A new mini-documentary from Rob Montz carefully traces the rise of the campus protest culture back to Brown University, where the free exchange of ideas has been suppressed as violent and hurtful.

“It’s completely natural for 19 year olds to be wildly overconfident in their politics,” Montz told Campus Reform, explaining his motivation for creating the film. “The problem is when a university—an institution specifically designed to stoke doubt and appreciation of complexity—starts bending to the narcissism, starts compromising the curriculum and campus climate to accommodate it.”

[RELATED: Brown student protesters complain homework is interfering with their activism]

While many attribute the origin of the current campus climate to last fall’s student uprising at Mizzou, Montz shows that the trouble actually began to appear long before at Brown, where a 2013 lecture sent the school down a path of partisan divide.

Indeed, when Montz’s alma mater invited then-NYPD commissioner Ray Kelly to speak on campus, student protesters repeatedly interrupted his lecture, eventually leaving Kelly no choice but to leave—a victory for campus leftists that would set a precedent for the years ahead.

When Wendy McElroy, for instance, was invited to campus a couple years later to deliver a lecture that challenged the notion that America has a “rape culture,” students called it “mind violence” and pleaded with administrators to cancel the event.

McElroy, notably, is a rape survivor herself and called America’s obsession with claiming the title of “rape culture” “an insult to women who live in one.”

“The main thing they want is conformity—just fall into line,” she tells Montz in the film. “Some things cannot be said. Some ideas cannot be spoken.”

[RELATED: Brown students demand end to dialogue on diversity]

Shortly after McElroy’s appearance on campus, Montz reports that a group of faculty met in a closed-door meeting to vote on a resolution that merely reaffirmed a section of Brown’s own founding charter that protected the “free exchange of ideas” on campus. The resolution, however, did not pass.

So, Montz returned to his former school to see what went wrong, discovering that the system was corrupted from the inside with many well-respected professors and administrators who quickly capitulated to the demands of student protesters.

In fact, a woman by the name of Tricia Rose, whom Montz describes as one the school’s “star” professors, led the charge against the motion to uphold Brown’s commitment to free expression. In what Montz thinks was no coincidence, she was then invited to address the incoming freshmen class at an annual convocation, where, Montz aptly notes, she “showed them that a string of fashionable jargon is indeed an acceptable substitute for an argument.”

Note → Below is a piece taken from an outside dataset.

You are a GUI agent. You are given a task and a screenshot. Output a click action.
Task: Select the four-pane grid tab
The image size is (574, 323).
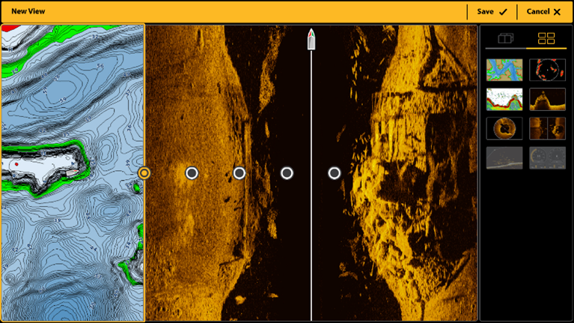(546, 39)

“We have used in the post-civil rights era the ideology of the illusion of colorblindness as the rhetorical vehicle for the maintenance and development of a system like the prison industrial complex,” she remarked, for example.

In another case, Montz explains that The Brown Daily Herald ran a student op-ed presenting some of the potential reasons why colonialism was actually economically beneficial for the Native Americans.

[RELATED: Brown student paper given ultimatum after publishing ‘racist’ op-eds]

Rather than rebut the argument, however, students protested the fact that it was ever published in the first place and demanded a response from the school’s administration, which responded by condemning the article for the “harm it caused.”

Montz, though, explained that he approaches the overall situation with a certain amount of empathy and thinks that minorities in America are right to ask that institutions typically set aside for the privileged in society better accommodate the lower class.

“I don’t come at this as some crotchety conservative type that just wants to complain about narcissistic, entitled millennials,” he told Campus Reform. “I used to be one of those entitled, narcissistic millennials.”

[RELATED: Brown students protest trans speaker because she was hosted by Jews]

The problem, as Montz shows in his documentary, is that even when his alma-mater specifically rolled out a multimillion-dollar plan to make the school more diverse, protesters thanked the administration by storming the provost’s office and refusing to leave.

And then, when Brown’s provost simply asked if they could all “just have a conversation,” the response was a resounding “no.”

[RELATED: Brown students: improving race relations more important than free speech]

“This is not a grand battle against institutionalized injustice,” Montz remarks in his film. “This is an addiction to indignation.”

The new mini-doc, titled “Is the University Killing Free Speech and Open Debate?” powerfully captures in just a few short minutes the radicalism of the left, using Brown as a microcosm of America’s college campuses and leaving the viewer with a sense of despair.

Indeed, the filmmaker himself told Campus Reform he is not hopeful for the future of the university.

“I’m pretty pessimistic,” he said. “I think real, vigorous debate is migrating to outside the academy.”